Provided entries |
━━━━━━━━

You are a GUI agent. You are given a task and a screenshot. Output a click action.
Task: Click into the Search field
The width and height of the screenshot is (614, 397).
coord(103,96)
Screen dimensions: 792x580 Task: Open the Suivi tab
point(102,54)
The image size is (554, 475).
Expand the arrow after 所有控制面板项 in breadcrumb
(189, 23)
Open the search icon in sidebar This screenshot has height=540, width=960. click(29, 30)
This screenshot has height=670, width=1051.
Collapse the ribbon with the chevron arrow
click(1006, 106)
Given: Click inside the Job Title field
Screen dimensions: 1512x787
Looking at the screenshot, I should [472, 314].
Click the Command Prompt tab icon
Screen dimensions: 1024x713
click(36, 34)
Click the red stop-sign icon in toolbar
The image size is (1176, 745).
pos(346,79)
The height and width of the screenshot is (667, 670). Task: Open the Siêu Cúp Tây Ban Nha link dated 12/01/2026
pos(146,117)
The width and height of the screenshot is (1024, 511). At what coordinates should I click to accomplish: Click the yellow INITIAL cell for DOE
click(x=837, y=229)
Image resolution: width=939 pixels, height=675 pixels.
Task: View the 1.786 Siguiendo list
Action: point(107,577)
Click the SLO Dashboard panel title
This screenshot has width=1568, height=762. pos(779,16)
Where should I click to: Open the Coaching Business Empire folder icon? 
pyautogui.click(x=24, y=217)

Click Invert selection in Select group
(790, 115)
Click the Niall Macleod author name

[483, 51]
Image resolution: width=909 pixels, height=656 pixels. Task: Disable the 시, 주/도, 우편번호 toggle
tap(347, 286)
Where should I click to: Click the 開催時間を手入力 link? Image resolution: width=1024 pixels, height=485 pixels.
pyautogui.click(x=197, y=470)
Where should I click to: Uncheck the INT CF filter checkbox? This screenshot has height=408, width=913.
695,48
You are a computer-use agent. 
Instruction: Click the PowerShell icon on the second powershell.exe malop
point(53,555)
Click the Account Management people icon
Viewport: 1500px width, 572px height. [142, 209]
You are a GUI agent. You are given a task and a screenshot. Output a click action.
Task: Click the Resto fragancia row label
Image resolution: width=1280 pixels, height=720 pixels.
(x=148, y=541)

━━━━━━━━

Task brief |
Convert the records, beginning at the line that contains "Click the Account Management people icon" and continuing through the end of the records, into a JSON list of strings with one string per line and blank lines omitted.

Solution to this problem |
[
  "Click the Account Management people icon",
  "Viewport: 1500px width, 572px height. [142, 209]",
  "You are a GUI agent. You are given a task and a screenshot. Output a click action.",
  "Task: Click the Resto fragancia row label",
  "Image resolution: width=1280 pixels, height=720 pixels.",
  "(x=148, y=541)"
]